--- Supplied information ---

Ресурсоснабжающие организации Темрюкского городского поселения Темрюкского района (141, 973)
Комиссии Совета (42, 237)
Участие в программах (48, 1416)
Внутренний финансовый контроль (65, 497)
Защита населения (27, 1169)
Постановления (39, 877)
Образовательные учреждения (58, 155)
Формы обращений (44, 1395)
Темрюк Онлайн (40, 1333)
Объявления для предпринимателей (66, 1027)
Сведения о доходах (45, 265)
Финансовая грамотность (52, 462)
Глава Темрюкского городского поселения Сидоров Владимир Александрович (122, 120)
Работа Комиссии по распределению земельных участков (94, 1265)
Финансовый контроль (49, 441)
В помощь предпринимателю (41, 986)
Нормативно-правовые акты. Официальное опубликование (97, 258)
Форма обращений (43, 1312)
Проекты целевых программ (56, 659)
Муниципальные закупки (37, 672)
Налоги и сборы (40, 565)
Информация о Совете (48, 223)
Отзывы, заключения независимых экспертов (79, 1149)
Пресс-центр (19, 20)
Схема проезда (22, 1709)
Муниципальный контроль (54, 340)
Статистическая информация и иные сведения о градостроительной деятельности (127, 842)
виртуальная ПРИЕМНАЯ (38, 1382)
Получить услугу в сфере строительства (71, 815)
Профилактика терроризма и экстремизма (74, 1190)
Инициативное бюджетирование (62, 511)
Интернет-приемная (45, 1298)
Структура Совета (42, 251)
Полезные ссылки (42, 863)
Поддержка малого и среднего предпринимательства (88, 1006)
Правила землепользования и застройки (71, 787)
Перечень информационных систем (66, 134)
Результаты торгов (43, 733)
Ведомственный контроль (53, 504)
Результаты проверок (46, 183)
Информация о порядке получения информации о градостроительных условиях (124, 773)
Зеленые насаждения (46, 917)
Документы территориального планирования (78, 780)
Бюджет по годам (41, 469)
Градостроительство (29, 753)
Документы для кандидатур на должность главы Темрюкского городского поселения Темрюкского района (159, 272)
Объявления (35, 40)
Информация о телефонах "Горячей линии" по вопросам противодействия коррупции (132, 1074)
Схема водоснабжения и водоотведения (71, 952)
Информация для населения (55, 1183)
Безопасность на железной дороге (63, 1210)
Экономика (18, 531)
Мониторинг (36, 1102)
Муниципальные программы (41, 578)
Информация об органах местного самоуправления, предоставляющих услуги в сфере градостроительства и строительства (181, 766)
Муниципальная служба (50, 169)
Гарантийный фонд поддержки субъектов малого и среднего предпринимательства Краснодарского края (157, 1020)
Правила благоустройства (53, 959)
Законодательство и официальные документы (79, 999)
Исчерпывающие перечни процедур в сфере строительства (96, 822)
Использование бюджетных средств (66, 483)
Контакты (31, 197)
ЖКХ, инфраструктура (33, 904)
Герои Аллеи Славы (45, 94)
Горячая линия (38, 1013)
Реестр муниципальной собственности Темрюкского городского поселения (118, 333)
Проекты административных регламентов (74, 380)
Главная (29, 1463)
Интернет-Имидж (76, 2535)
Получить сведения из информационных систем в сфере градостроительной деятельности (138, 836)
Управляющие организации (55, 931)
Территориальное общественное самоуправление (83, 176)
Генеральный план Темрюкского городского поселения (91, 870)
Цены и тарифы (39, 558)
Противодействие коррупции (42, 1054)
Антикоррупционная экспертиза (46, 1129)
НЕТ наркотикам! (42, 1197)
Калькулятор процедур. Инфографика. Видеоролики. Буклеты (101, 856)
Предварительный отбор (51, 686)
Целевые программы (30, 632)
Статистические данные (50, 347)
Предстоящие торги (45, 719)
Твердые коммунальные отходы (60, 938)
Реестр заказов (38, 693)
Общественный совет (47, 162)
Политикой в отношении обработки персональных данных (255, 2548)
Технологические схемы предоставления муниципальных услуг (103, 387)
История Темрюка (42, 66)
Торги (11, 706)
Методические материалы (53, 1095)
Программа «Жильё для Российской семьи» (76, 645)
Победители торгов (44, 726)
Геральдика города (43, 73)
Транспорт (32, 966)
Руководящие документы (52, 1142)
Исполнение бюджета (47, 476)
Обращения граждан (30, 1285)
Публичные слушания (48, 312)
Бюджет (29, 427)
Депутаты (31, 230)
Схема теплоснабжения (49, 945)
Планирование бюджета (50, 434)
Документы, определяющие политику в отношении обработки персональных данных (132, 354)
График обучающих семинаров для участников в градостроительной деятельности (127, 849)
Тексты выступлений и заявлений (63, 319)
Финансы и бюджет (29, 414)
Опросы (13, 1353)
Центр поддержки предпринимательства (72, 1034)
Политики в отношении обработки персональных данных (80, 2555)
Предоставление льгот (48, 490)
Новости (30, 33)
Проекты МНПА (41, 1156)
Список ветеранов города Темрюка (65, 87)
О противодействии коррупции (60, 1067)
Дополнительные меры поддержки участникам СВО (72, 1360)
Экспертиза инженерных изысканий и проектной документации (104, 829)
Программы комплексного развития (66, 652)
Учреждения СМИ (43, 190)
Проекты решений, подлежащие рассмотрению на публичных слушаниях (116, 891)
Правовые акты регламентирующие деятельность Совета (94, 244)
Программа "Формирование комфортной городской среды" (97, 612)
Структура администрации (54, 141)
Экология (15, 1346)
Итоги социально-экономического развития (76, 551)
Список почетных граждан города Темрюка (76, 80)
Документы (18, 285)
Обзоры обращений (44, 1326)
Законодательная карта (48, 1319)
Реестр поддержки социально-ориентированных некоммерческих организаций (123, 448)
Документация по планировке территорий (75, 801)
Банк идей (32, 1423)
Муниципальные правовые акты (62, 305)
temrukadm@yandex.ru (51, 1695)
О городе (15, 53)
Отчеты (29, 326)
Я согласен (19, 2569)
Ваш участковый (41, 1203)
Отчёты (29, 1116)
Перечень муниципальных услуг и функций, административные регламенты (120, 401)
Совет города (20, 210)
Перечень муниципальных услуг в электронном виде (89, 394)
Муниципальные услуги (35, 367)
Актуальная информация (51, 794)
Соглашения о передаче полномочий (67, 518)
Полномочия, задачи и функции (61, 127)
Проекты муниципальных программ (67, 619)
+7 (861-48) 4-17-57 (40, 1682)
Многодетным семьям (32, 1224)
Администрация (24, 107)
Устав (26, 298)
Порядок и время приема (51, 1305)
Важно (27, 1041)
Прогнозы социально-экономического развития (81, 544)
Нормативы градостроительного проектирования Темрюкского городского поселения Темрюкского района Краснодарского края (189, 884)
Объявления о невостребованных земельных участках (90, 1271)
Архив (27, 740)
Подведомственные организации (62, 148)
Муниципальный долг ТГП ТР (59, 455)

---
--- Supplied information ---

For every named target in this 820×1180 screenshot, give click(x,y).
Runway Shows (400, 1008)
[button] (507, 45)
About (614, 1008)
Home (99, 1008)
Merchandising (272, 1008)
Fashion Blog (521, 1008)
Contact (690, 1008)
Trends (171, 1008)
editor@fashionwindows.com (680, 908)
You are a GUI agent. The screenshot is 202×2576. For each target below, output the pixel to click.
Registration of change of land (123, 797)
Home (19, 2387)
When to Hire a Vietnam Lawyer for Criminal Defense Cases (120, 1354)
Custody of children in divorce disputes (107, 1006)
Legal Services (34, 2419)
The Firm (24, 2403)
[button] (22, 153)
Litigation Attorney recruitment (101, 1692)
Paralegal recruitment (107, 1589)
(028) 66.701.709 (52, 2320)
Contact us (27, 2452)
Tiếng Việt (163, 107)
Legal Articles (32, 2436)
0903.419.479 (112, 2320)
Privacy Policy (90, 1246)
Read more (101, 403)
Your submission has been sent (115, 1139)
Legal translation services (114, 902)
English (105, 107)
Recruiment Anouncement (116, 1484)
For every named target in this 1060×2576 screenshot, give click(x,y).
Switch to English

---
--- Supplied information ---

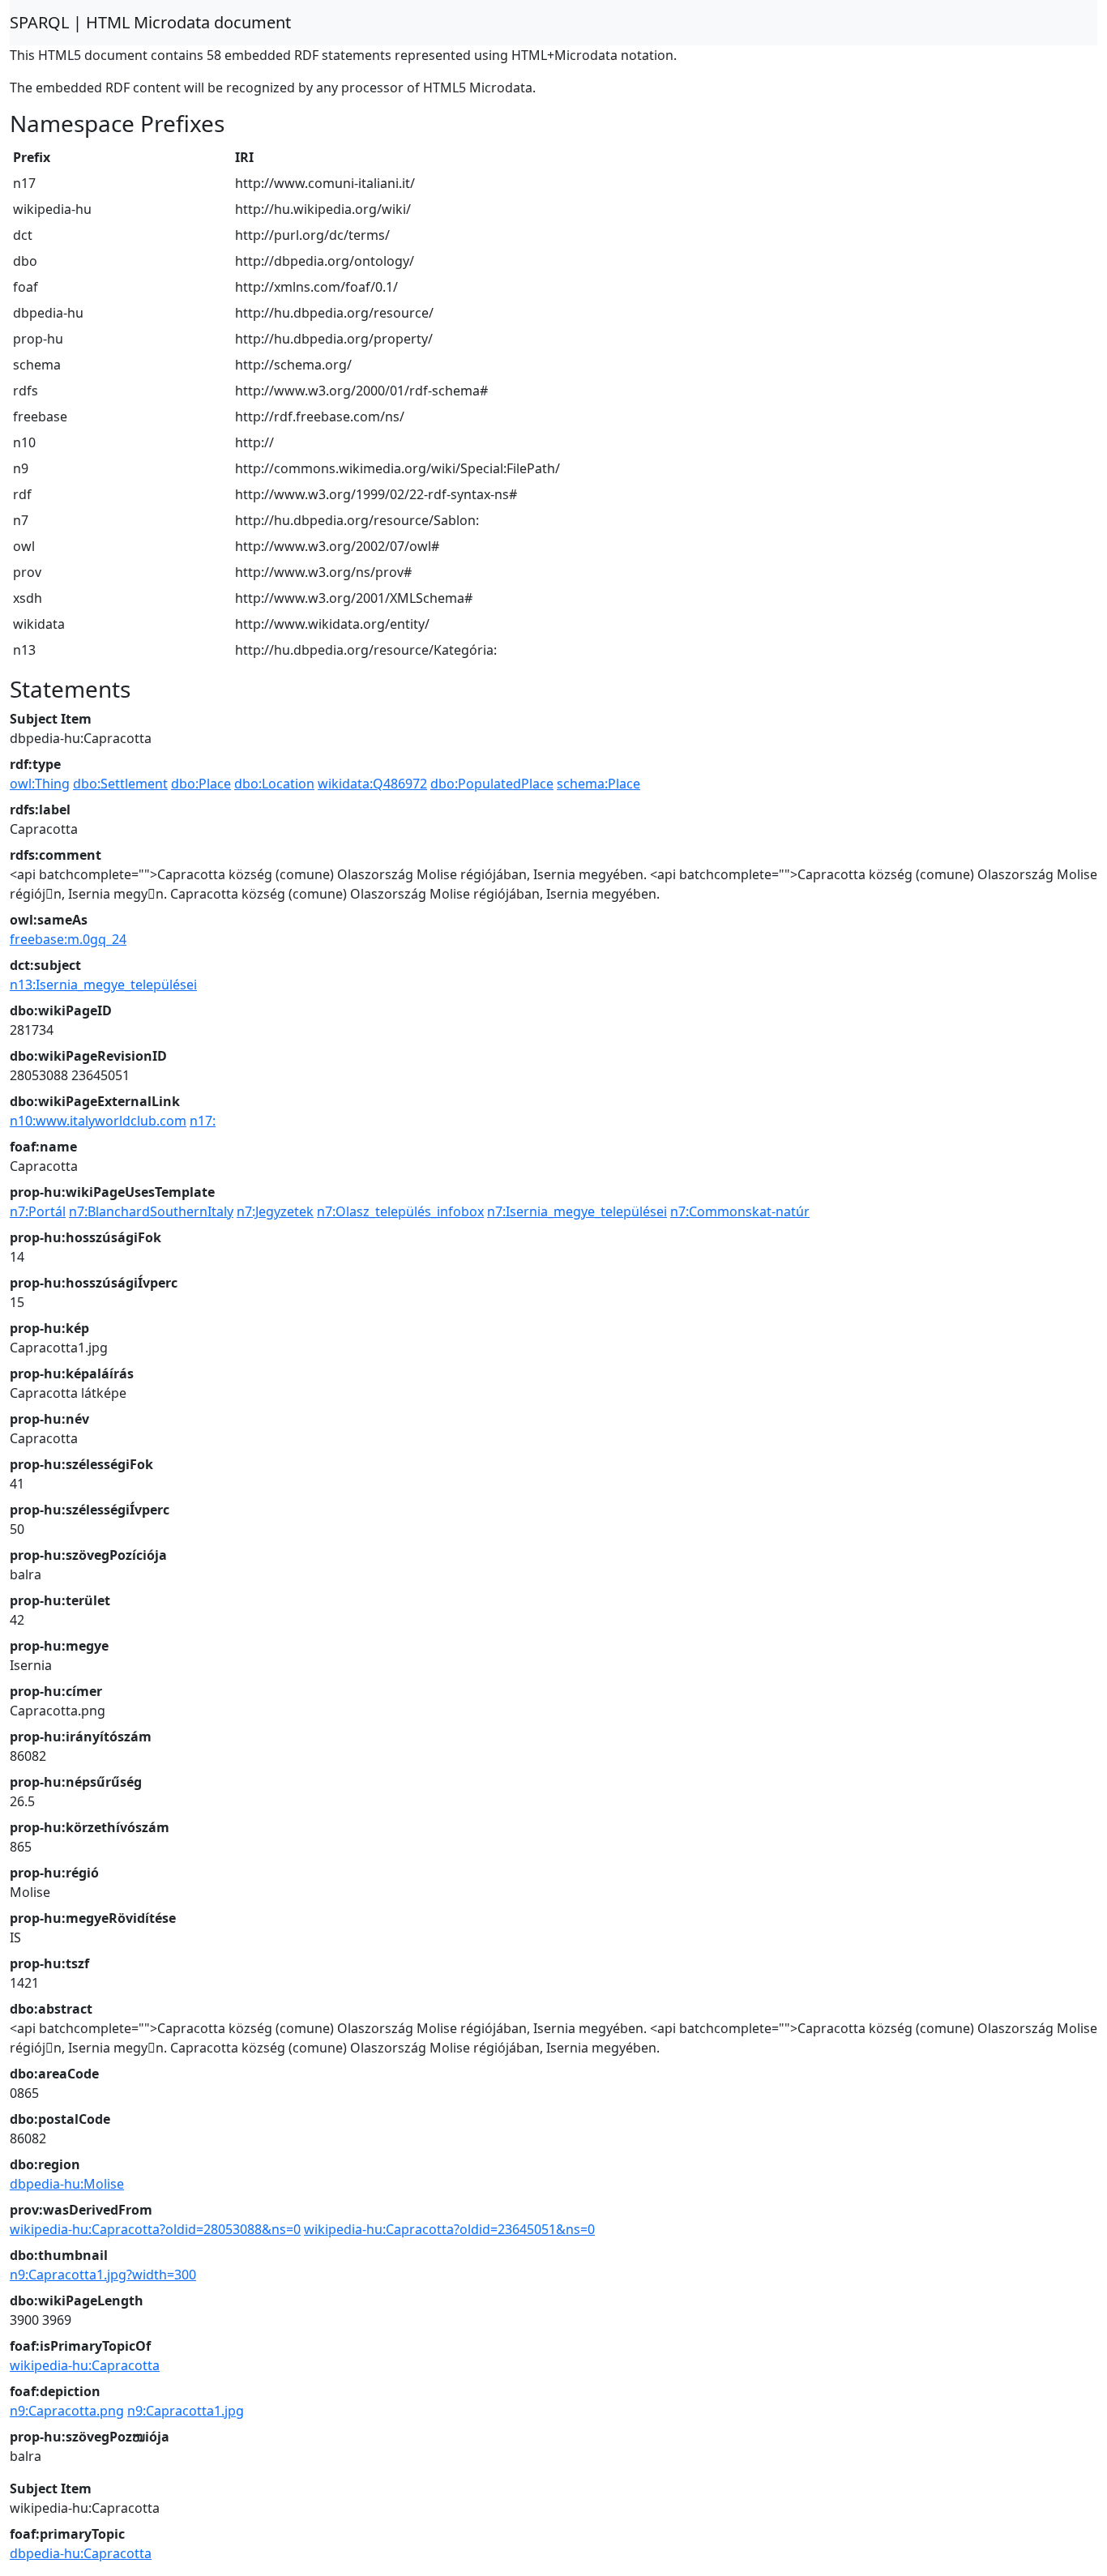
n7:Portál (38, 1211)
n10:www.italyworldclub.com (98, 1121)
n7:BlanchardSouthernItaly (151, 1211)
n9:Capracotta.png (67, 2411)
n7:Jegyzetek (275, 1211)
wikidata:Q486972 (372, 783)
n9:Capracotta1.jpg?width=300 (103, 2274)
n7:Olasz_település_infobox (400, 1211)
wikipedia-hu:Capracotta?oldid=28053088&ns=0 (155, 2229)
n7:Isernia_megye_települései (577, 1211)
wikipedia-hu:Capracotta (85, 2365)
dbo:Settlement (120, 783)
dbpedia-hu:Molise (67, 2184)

---

Goal of the exercise: Reproduce exactly, and with no other material, the lines between those holding "Сведения о доходах (45, 265)" and "Документы для кандидатур", inclusive.

Solution for this problem:
Сведения о доходах (45, 265)
Финансовая грамотность (52, 462)
Глава Темрюкского городского поселения Сидоров Владимир Александрович (122, 120)
Работа Комиссии по распределению земельных участков (94, 1265)
Финансовый контроль (49, 441)
В помощь предпринимателю (41, 986)
Нормативно-правовые акты. Официальное опубликование (97, 258)
Форма обращений (43, 1312)
Проекты целевых программ (56, 659)
Муниципальные закупки (37, 672)
Налоги и сборы (40, 565)
Информация о Совете (48, 223)
Отзывы, заключения независимых экспертов (79, 1149)
Пресс-центр (19, 20)
Схема проезда (22, 1709)
Муниципальный контроль (54, 340)
Статистическая информация и иные сведения о градостроительной деятельности (127, 842)
виртуальная ПРИЕМНАЯ (38, 1382)
Получить услугу в сфере строительства (71, 815)
Профилактика терроризма и экстремизма (74, 1190)
Инициативное бюджетирование (62, 511)
Интернет-приемная (45, 1298)
Структура Совета (42, 251)
Полезные ссылки (42, 863)
Поддержка малого и среднего предпринимательства (88, 1006)
Правила землепользования и застройки (71, 787)
Перечень информационных систем (66, 134)
Результаты торгов (43, 733)
Ведомственный контроль (53, 504)
Результаты проверок (46, 183)
Информация о порядке получения информации о градостроительных условиях (124, 773)
Зеленые насаждения (46, 917)
Документы территориального планирования (78, 780)
Бюджет по годам (41, 469)
Градостроительство (29, 753)
Документы для кандидатур на должность главы Темрюкского городского поселения Темрюкского района (159, 272)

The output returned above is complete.